Guide

Metal Recycling: How It Actually Works

From bin to ingot — the full chain of metal recycling, who handles each step, and why it pays the prices it does.

Metal recycling, end to end

The recycling chain that turns a household appliance or a demolition pile into new ingots is more complex than it looks from the consumer side.

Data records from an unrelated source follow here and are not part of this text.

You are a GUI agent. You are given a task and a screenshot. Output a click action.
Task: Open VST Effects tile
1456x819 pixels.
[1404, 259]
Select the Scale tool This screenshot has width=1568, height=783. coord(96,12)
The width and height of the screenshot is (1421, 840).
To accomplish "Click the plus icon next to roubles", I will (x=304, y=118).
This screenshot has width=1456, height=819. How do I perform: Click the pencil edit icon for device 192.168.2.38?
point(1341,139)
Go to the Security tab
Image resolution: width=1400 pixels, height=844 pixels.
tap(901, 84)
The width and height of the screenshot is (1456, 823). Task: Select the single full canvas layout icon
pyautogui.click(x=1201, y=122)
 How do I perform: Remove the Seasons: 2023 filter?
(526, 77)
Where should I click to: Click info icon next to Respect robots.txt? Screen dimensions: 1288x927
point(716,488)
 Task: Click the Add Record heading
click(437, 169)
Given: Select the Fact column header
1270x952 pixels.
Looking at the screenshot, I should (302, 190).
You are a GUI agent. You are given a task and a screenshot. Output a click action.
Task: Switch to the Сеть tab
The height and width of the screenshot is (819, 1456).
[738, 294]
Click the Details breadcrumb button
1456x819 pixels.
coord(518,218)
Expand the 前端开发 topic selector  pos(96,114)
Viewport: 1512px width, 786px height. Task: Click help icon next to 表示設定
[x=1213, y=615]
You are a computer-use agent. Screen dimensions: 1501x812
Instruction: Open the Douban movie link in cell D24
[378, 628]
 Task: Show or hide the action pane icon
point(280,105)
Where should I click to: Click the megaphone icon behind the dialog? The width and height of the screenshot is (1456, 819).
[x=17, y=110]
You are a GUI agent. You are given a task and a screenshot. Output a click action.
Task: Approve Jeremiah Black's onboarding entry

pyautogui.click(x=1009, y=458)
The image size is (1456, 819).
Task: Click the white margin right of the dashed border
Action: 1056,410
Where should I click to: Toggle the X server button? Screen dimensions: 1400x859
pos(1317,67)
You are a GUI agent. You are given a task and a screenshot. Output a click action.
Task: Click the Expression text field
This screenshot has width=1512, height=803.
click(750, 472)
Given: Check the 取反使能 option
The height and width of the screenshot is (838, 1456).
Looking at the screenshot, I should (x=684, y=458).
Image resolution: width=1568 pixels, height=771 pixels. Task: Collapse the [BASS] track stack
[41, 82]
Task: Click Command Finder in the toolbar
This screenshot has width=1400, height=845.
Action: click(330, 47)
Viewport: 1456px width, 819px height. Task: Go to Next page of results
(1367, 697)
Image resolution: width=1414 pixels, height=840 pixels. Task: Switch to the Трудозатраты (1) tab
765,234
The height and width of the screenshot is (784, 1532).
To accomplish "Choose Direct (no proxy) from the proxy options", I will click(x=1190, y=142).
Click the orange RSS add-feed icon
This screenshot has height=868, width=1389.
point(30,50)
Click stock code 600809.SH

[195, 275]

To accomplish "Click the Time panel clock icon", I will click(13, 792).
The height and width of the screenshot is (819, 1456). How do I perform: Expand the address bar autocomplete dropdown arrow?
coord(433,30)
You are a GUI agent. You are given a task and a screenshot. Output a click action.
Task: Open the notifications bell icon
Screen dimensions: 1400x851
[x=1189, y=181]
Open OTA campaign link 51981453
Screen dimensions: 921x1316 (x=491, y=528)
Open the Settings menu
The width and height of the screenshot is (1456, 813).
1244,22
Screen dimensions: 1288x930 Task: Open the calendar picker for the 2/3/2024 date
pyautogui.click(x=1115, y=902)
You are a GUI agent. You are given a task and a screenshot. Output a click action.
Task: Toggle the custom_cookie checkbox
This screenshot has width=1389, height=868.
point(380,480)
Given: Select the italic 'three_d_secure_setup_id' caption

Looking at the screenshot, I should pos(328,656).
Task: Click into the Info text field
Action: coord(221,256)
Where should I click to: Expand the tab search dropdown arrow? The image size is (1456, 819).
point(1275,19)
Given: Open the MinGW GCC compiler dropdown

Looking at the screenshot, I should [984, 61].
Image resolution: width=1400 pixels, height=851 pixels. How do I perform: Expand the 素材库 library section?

Following one piece of metal from drop-off to remelt:

Step 1 — Collection

Material enters the chain at:

  • Yards — drop-off scale houses
  • Pickup services — roll-offs, demolition haul-off
  • Curbside / municipal recycling — the consumer can stream

Step 2 — Sorting and grading

At the yard:

  • Ferrous vs. non-ferrous — magnetic separation handles the first cut
  • Hand-sorting — non-ferrous loads are graded by hand into copper, aluminum, brass, stainless, and lead piles
  • Eddy-current and density separation — automated lines do further sorting at high-volume operations

Step 3 — Sizing

Mills won't take just anything:

  • Shearing — large pieces cut to fit furnace charge dimensions
  • Shredding — auto bodies, appliances, mixed industrial all run through shredders
  • Baling — light material (cans, sheet) is compacted into transportable bales

Step 4 — Mill consumption

The end customer is typically:

  • Steel mills running EAFs — take prepared ferrous scrap as feedstock
  • Secondary aluminum smelters — remelt sorted aluminum into ingot
  • Copper smelters and refineries — process copper scrap and concentrates
  • Brass and stainless mills — niche but important customers

Step 5 — New product

Recycled scrap becomes:

  • New steel rebar, beams, and sheet
  • New aluminum sheet, cans, and extrusion
  • New copper wire, plumbing, and electrical components

This loop is one of the most-efficient industrial recycling streams that exists, and explains why scrap pricing is so closely tied to global metal demand.